Proposed FDA Limit on Sunscreen SPF a Bad Idea, Says Expert

Kate Johnson

March 17, 2012

March 17, 2012 (San Diego, California) — Five years from now, current sun protection factor (SPF) testing on sunscreen will be "a thing of the past," and will be replaced by the detection of biologic markers of ultraviolet (UV) damage, according to research reported here at the American Academy of Dermatology 70th Annual Meeting.

The prediction is ironic; new sunscreen labeling is expected to be approved by the US Food and Drug Administration this summer, after more than 30 years of debate.

The labeling will "make it a little easier...for us to explain to our patients how to choose a sunscreen," said Darrell Rigel, MD, clinical professor of dermatology at New York University Medical Center in New York City.

The new rules could limit sun protection claims on products with SPF above 50, which will be labeled as simply "SPF 50 plus," which is ill-advised, he said.

The basis for the proposed rule is scientific evidence suggesting only a marginal increase (about 1%) for sunscreens with an SPF above 50, compared with those with an SPF of 50, he said. In addition, higher prices are associated with higher SPF formulations.

However, the studies on SPF protection are based on clinical sunscreen application guidelines of 2 mg/cm², which are not realistic, he said.

"The reality is, nobody uses that [application]; you would be as white as a sheet of paper if you used that. People typically apply only 25% to 50% of the rated amount. Because of that, you're getting — in the real world — more forgiveness with the higher SPF."

According to a study by his group, currently in press, formulations that promise SPF protection of up to 50 rarely provide even an SPF protection of 15 in real-life settings.

At 50% of the recommended application level, only the SPF 70 and 100 sunscreens gave a level of protection of 30; at 25% of the recommended application level, they provide a level of protection of 15, he said.
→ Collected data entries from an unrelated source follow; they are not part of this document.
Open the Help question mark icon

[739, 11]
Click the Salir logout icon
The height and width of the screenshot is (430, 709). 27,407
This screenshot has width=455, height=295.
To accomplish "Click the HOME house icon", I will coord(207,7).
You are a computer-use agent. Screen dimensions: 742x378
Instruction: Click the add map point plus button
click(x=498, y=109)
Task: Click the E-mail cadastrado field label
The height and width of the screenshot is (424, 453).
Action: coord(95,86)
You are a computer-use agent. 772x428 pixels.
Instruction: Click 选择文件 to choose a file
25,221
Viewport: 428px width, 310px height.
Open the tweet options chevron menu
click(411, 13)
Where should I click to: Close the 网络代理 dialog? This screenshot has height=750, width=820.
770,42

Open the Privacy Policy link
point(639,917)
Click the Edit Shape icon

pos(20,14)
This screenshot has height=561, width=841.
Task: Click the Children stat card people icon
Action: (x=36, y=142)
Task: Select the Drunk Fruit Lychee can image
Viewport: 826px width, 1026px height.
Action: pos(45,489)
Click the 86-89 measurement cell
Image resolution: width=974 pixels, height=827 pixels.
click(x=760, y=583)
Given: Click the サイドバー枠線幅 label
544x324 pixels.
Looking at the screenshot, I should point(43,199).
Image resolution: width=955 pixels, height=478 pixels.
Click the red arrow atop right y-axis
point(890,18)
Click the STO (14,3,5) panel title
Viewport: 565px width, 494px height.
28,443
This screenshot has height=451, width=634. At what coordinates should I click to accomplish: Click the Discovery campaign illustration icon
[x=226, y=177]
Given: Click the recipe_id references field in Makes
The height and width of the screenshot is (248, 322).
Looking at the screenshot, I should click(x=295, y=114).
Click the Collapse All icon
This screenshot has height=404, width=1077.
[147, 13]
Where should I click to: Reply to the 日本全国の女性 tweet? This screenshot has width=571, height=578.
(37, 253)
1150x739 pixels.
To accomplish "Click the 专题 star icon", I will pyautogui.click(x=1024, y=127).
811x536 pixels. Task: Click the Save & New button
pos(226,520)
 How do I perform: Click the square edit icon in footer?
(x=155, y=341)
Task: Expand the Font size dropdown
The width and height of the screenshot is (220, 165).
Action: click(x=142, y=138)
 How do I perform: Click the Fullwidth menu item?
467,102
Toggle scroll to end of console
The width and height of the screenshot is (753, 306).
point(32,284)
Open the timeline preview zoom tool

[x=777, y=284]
"At the end of the day, there's a reason to have greater than SPF 50 in the real world because in the real world it makes a difference."

Additionally, a catch-all "SPF 50 plus" label could encompass anything from SPF 51 to 100, he said. "For some fair-skinned people, that difference matters."

With an SPF 50 labeling cap "what's the incentive for researchers and manufacturers to make a better sunscreen if they're not going to get credit for it?"

Although the new labeling should take most important factors into account, there are a few that have been left out, including sunscreen containers (one recent study showed that pumps are superior to bottles and roll-ons), photostability (there is nothing in the labeling to show how quickly it breaks down in sunlight), and cosmetic acceptability — "if it's really gooey or greasy, nobody will use it," he explained.

In the future, "there will be biologic markers to see what cells have changes when they're exposed to UV light with and without the sunscreen. Five years from now, SPF will be a thing of the past," he said.

Dr. Rigel reports doing efficacy testing and consulting for many sunscreen companies.

American Academy of Dermatology (AAD) 70th Annual Meeting: Presented March 16, 2012.